Tuesday, January 07, 2014

A Girl Called @MsJackMonroe - A Working Chef's Opinion ... (She's Damn Good) ...

If you're into food, or politics, or both, you can't have failed to notice Jack Monroe.

She's a writer, journalist, chef and food poverty campaigner (for Oxfam and Child Poverty Action Group) in the UK who has gained a big profile for, initially, her ultra-cheap recipes, followed by her media appearances campaigning on various social issues, and more recently her stern defence of criticisms from those who try to shoot her down.

She was forced to leave her employment with the Fire Service as their inflexible working arrangements meant it became rather difficult to care for her child. On benefits, she did what many people suggest those on very low incomes should do - she became very crafty in the kitchen. I mean, *really* clever.

Nowadays she's not so poor. Her media career (with The Guardian and The Independant, among others) has blossomed, she has 30,000+ followers on Twitter and she remains resolutely grounded. But recently, various critics have been taking shots at her, mainly from publications on the Right Wing of politics - after all, "who does this Left Wing, Tattooed Lesbian Single Mother Amateur Chef think she is?" It seems there are those commentators who just can't see past her inkwork, her sexual preference or her politics.

Who is she? I'll tell you. She's a well educated and articulate person who is fighting various social injustices, by stating her strong political views in a convincing fashion. And unlike many, she's been there and lived it (and she would have bought the t-shirt if she had any spare money.)

Oh, and she's a damn clever cook. I was asked recently if I'd heard of her ('Of course') and if she was actually any good as a chef ('Yup, damn good'). So here's one of her simple, cheap recipes, for an excellent veggie curry, with a few comments from myself, afterwards.

The Sainsburys tinned Veg Curry she used as inspiration - oh, man, do people really pay money for that? It looked like the worst kind of baby food. With her recipe, Jack's first thought - to dispose of most of those ingredients - is bang on. Who can taste 35 ingredients? Keep it simple.

Out in February
I might have pre-soaked the lentils, I can't see whether she did or not. With some brands, though, you don't need to. Tinned potatoes? Nothing wrong with them at all, a very cheap and useful store cupboard ingredient, and a real lifesaver on occasions. Using own-brand pre-cooked frozen veg? Why not. Very cheap, and who knows? I'd not worry about the mustard, though, personally I don't think the flavour would come through anyway, although to be honest she only used about 4p worth.

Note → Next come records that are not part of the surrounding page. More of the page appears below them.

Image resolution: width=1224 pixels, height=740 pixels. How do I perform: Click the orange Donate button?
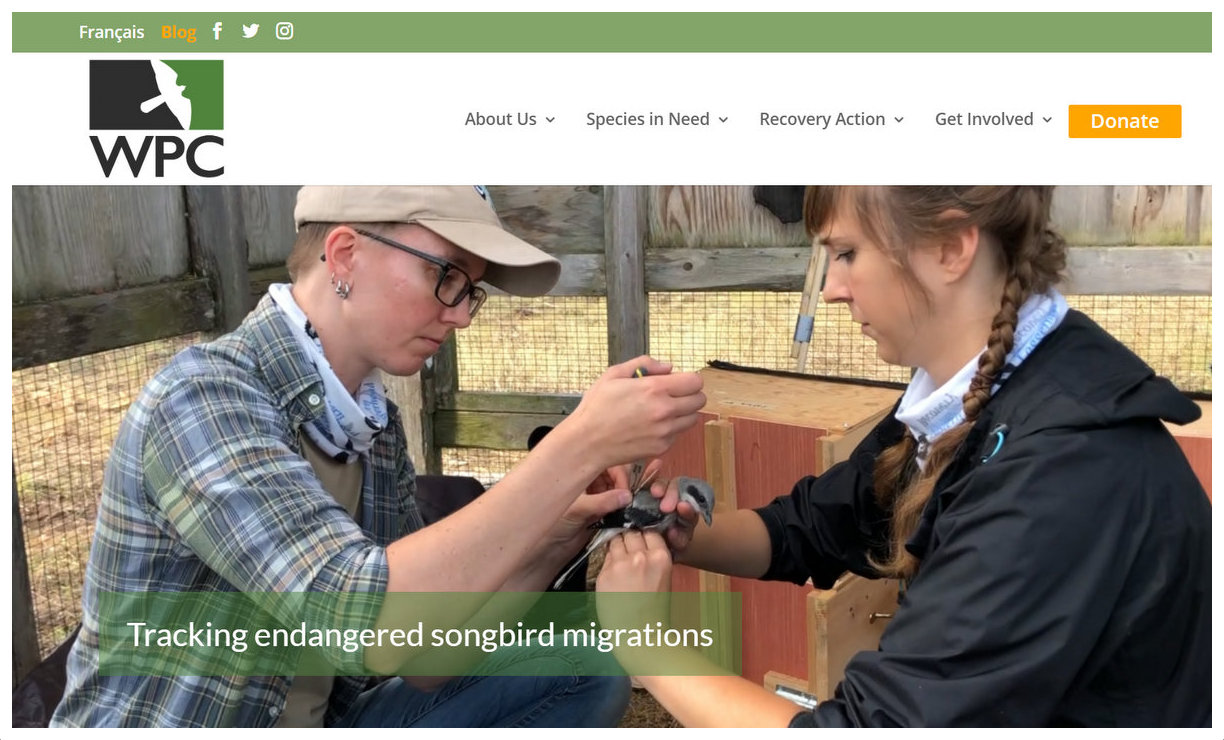tap(1125, 121)
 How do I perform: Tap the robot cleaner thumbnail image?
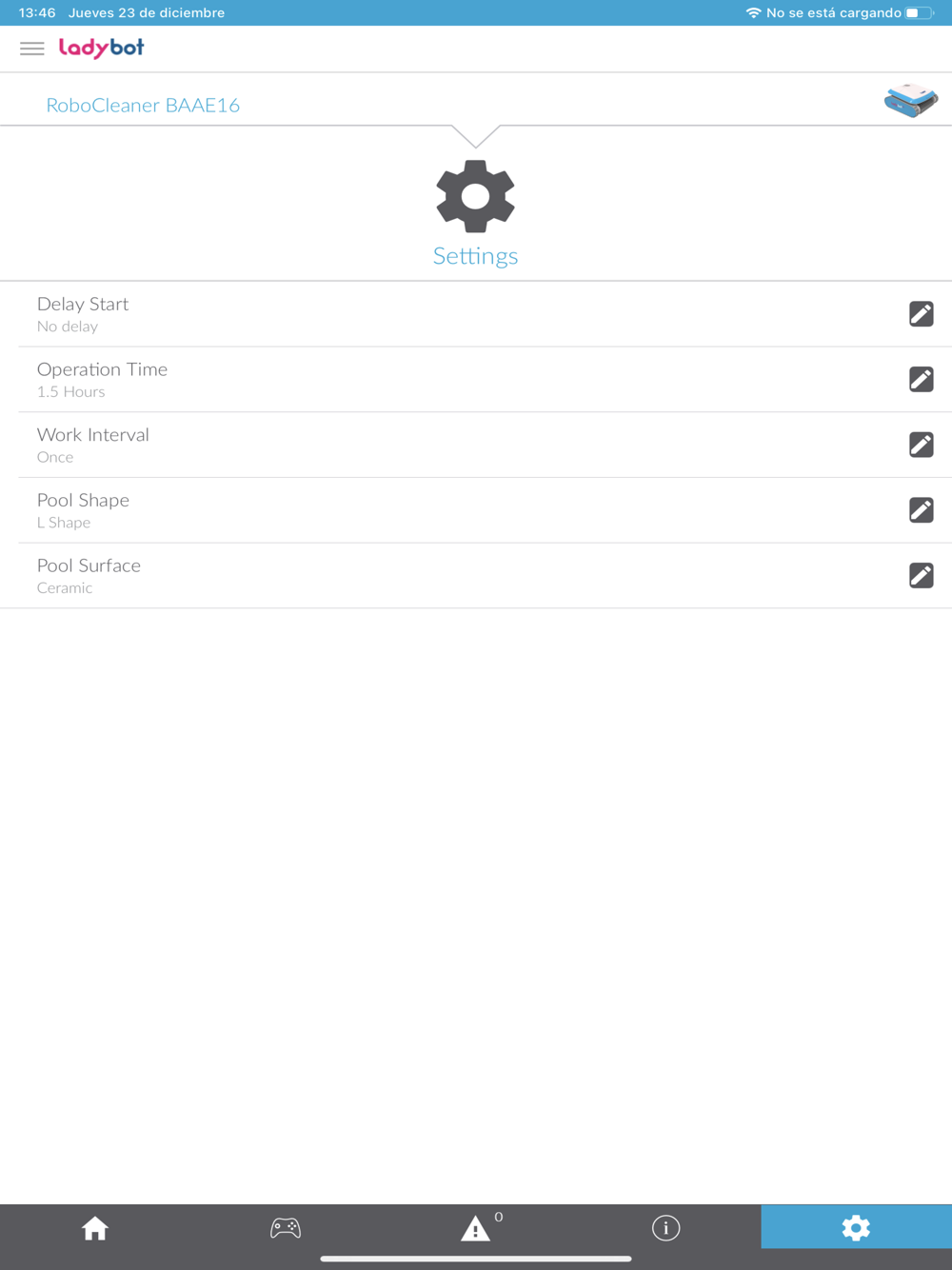[911, 100]
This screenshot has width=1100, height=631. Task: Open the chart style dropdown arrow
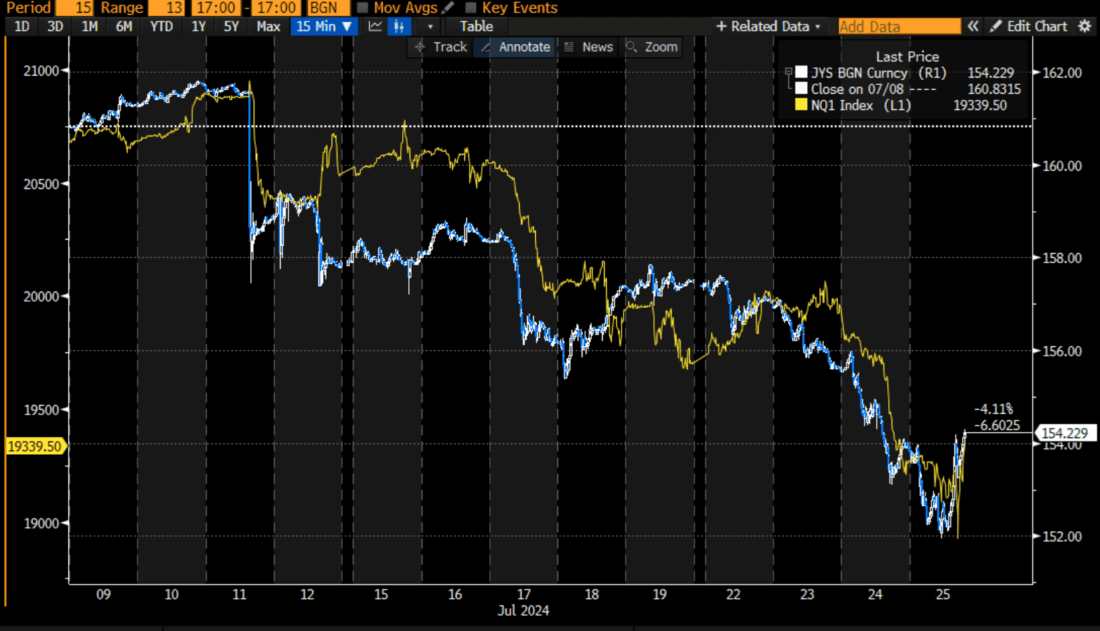430,26
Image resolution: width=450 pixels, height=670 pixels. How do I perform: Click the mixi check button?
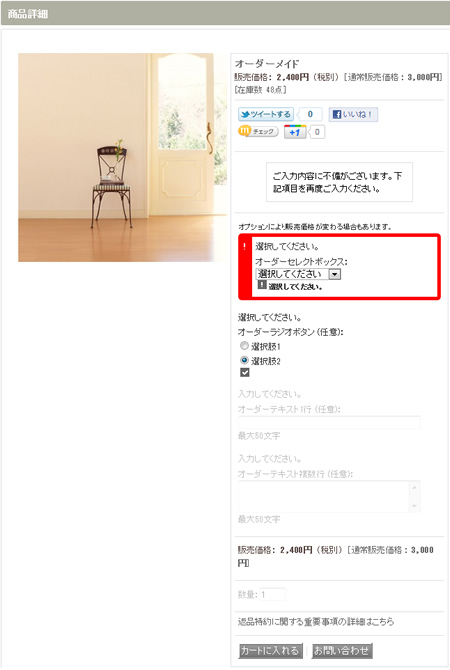pyautogui.click(x=258, y=132)
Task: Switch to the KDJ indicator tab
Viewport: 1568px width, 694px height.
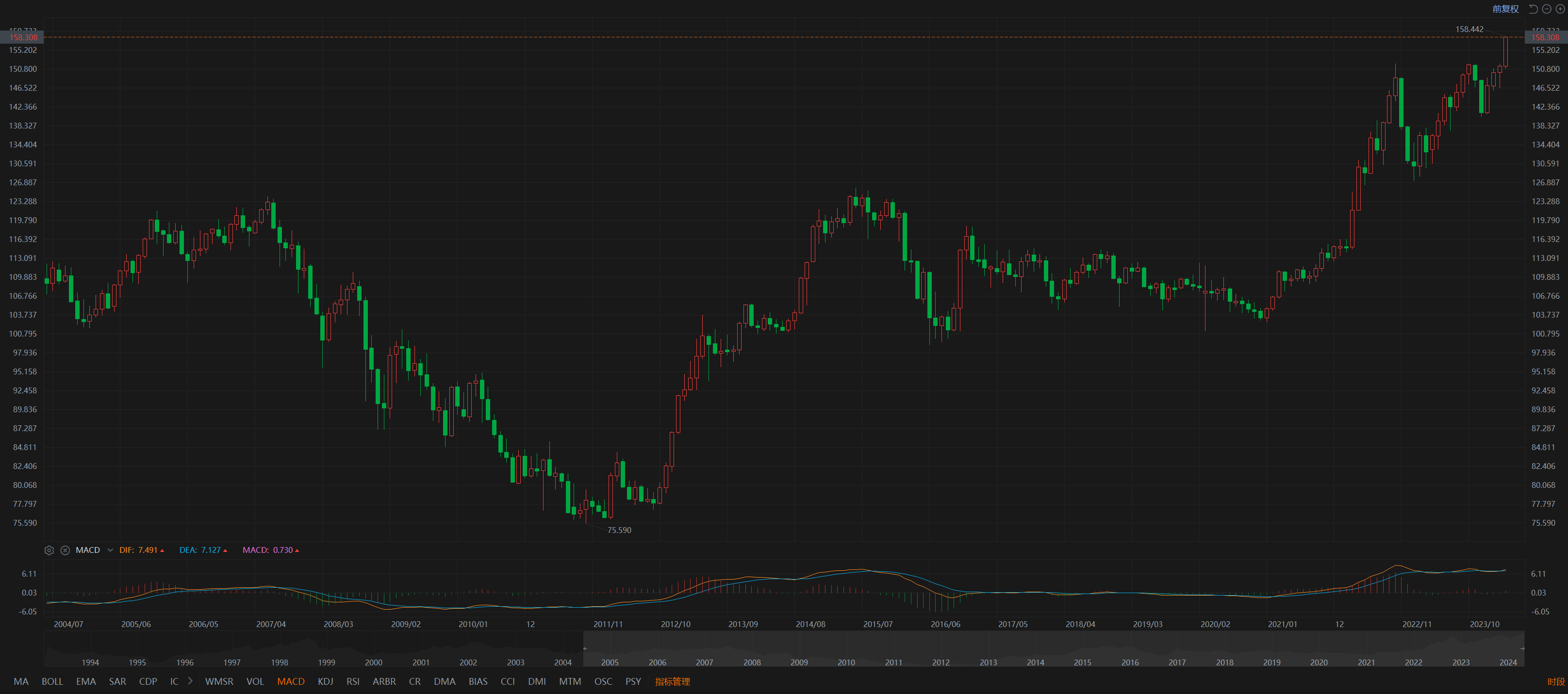Action: [325, 681]
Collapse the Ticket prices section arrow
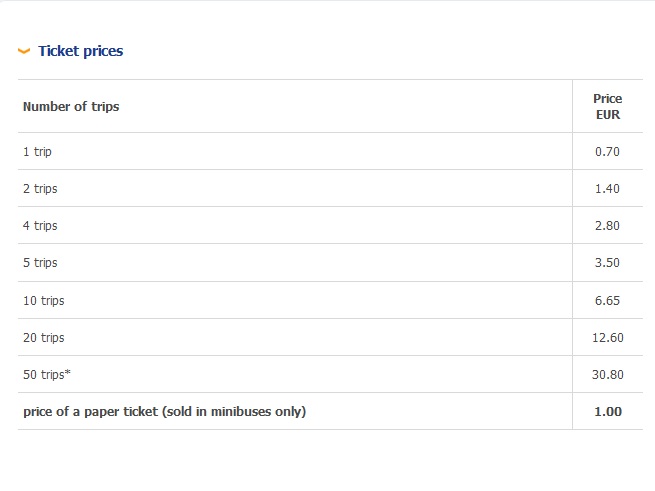Image resolution: width=655 pixels, height=491 pixels. 24,51
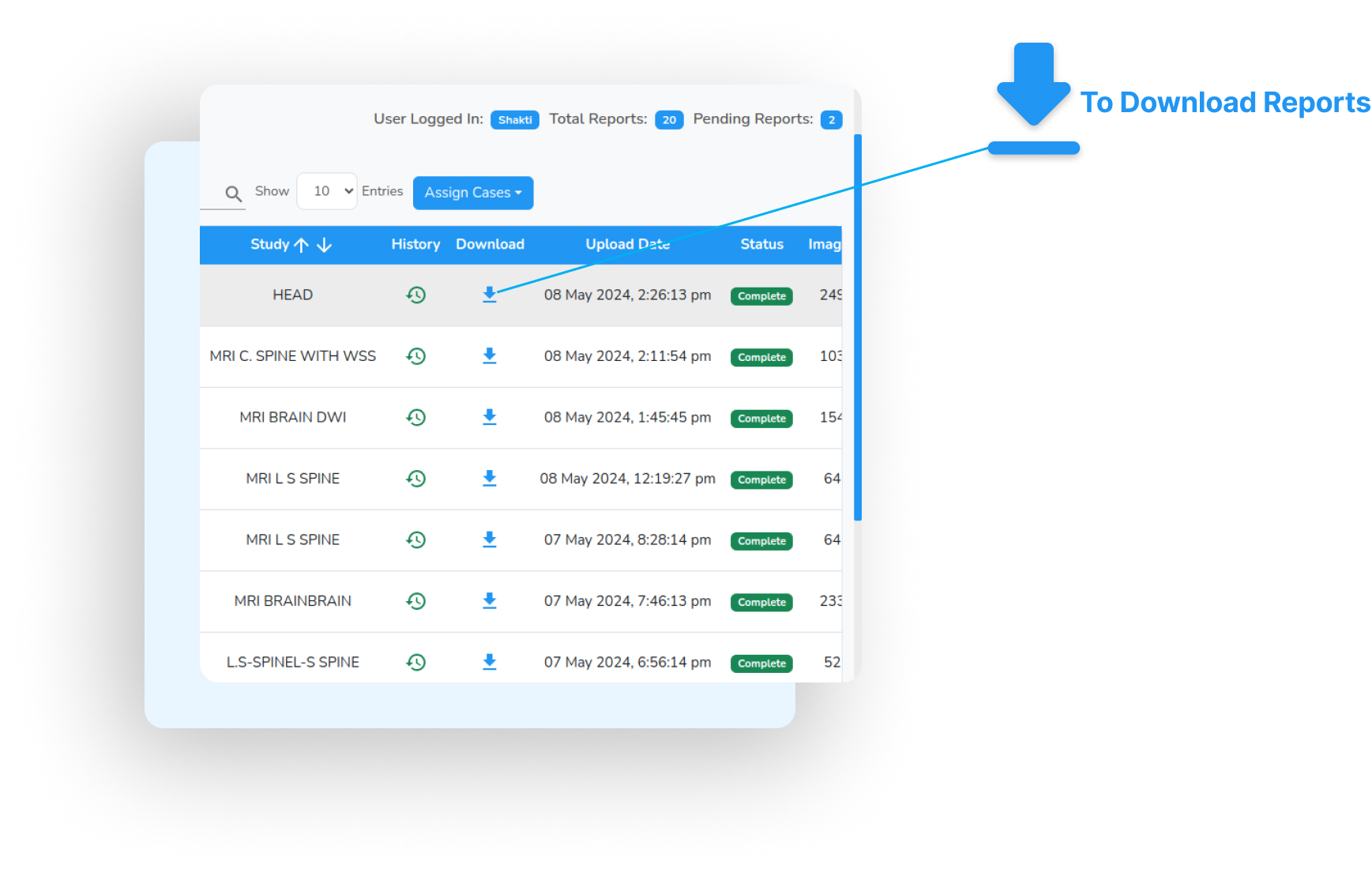The height and width of the screenshot is (876, 1372).
Task: Sort Study column descending with down arrow
Action: (x=325, y=245)
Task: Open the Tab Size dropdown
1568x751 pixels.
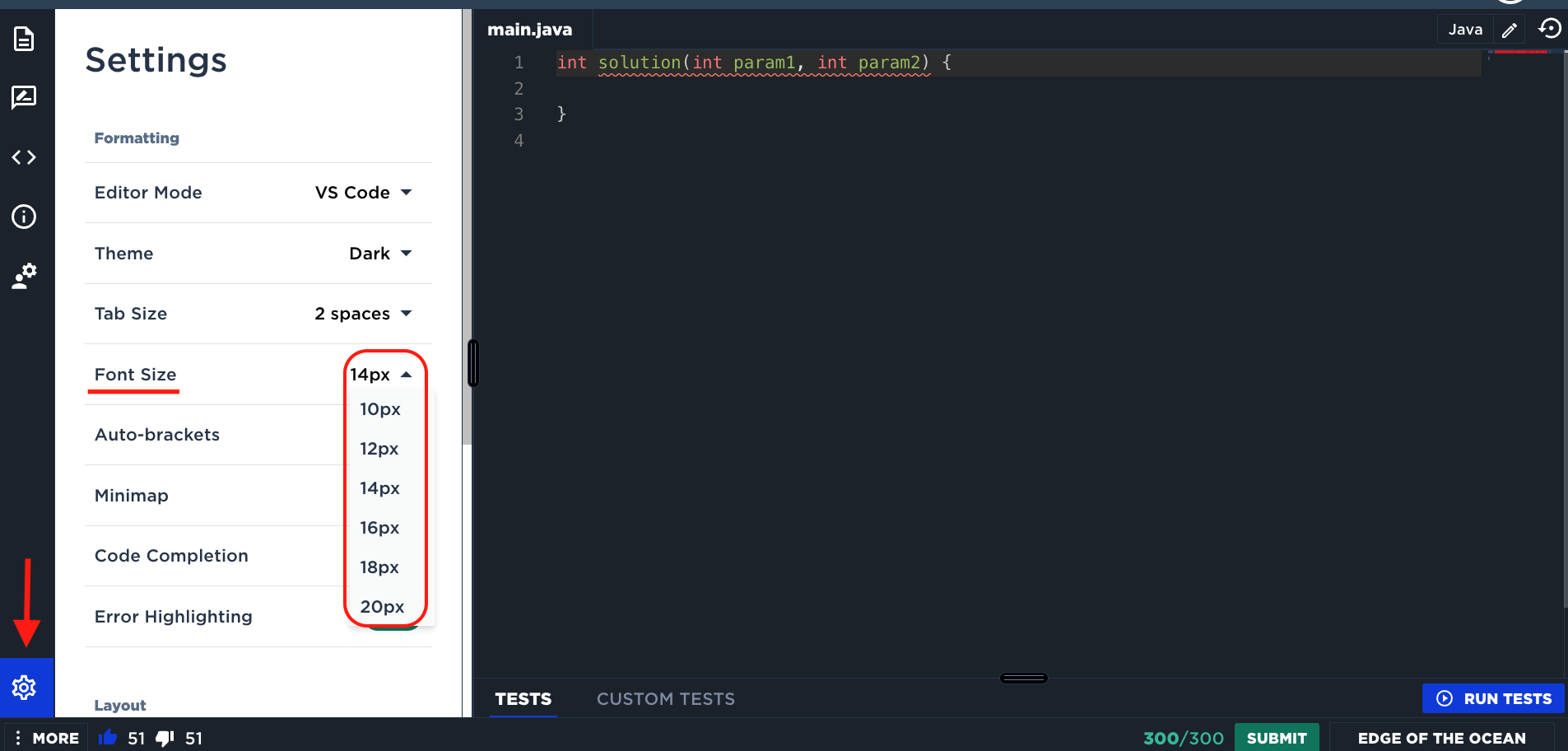Action: click(x=363, y=314)
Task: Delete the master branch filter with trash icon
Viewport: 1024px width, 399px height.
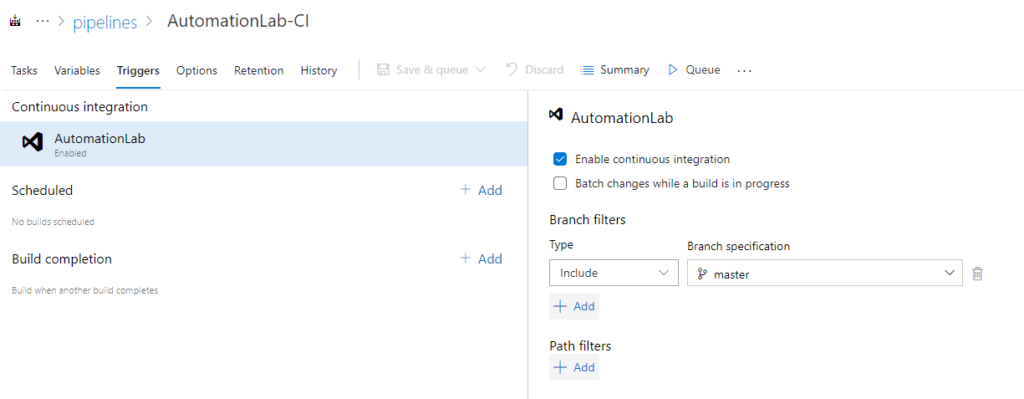Action: tap(978, 274)
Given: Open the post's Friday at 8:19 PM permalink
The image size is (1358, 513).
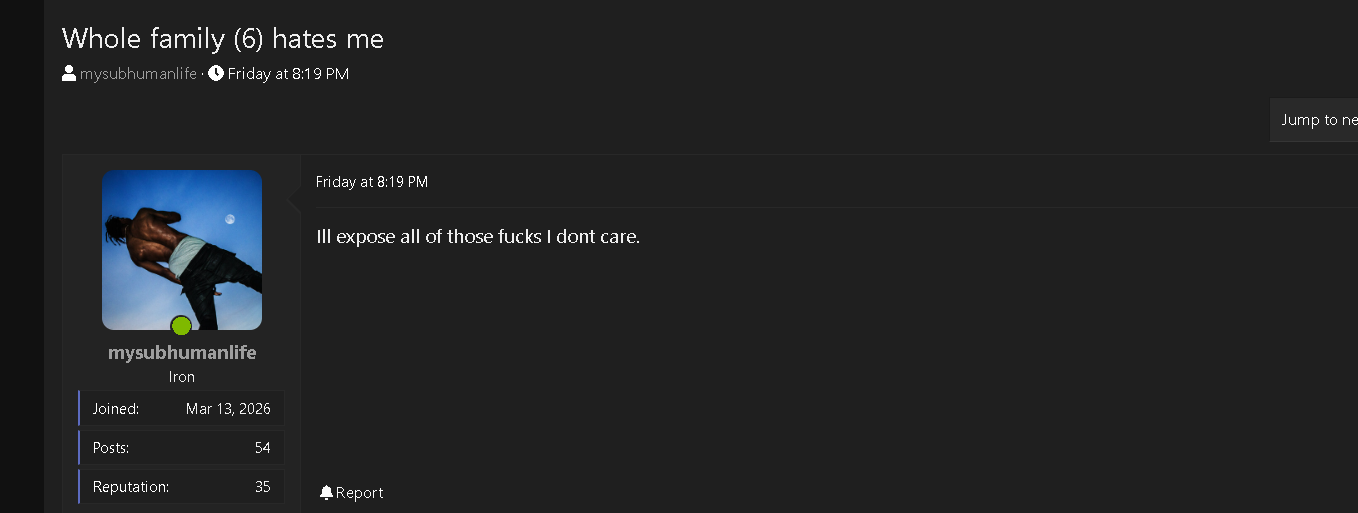Looking at the screenshot, I should (371, 181).
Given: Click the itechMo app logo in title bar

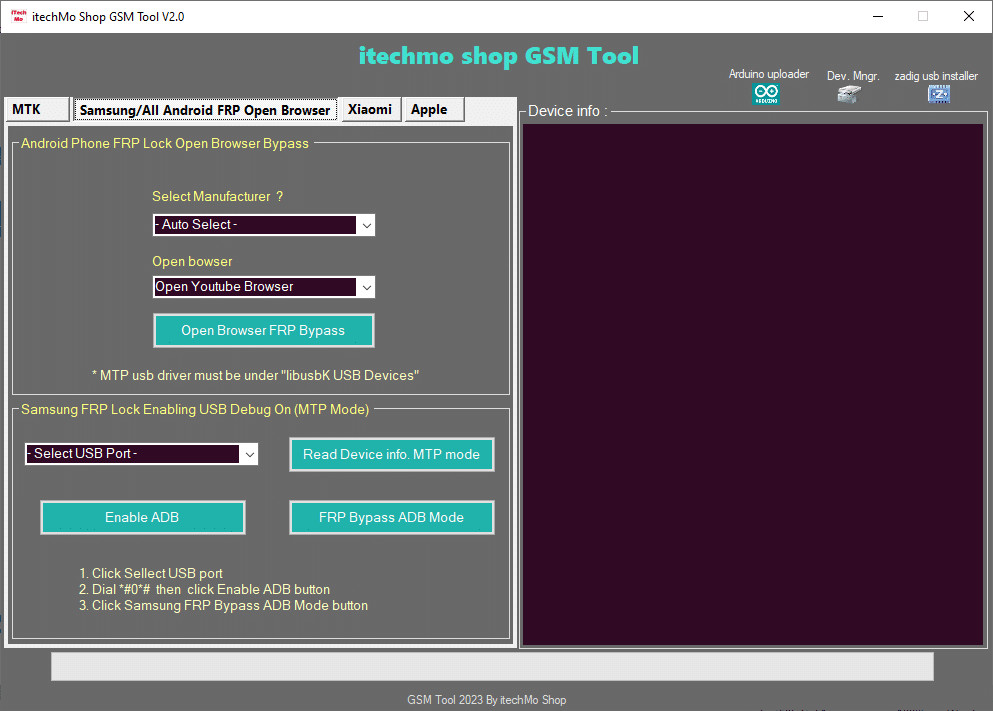Looking at the screenshot, I should [x=18, y=16].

The dish that Jack cooked probably cost less than the tinned version, was far more nutritious, much bigger (would have served 3, easily), and way tastier. And at a guess I reckon it probably took between 8 and 12 minutes. That's pretty much a win all round.

But what I like about Jack Monroe is her instincts. She has a natural 'feel' for food, an intuition for quantities and method, a smartness for what will work and what wont (probably honed sharp after a long time having to get it right). She remains totally unpretentious and enthusiastic about sticking to her culinary principles despite her change in circumstances.

Her food is simple, cheap, tasty and very easy. Often the best food is.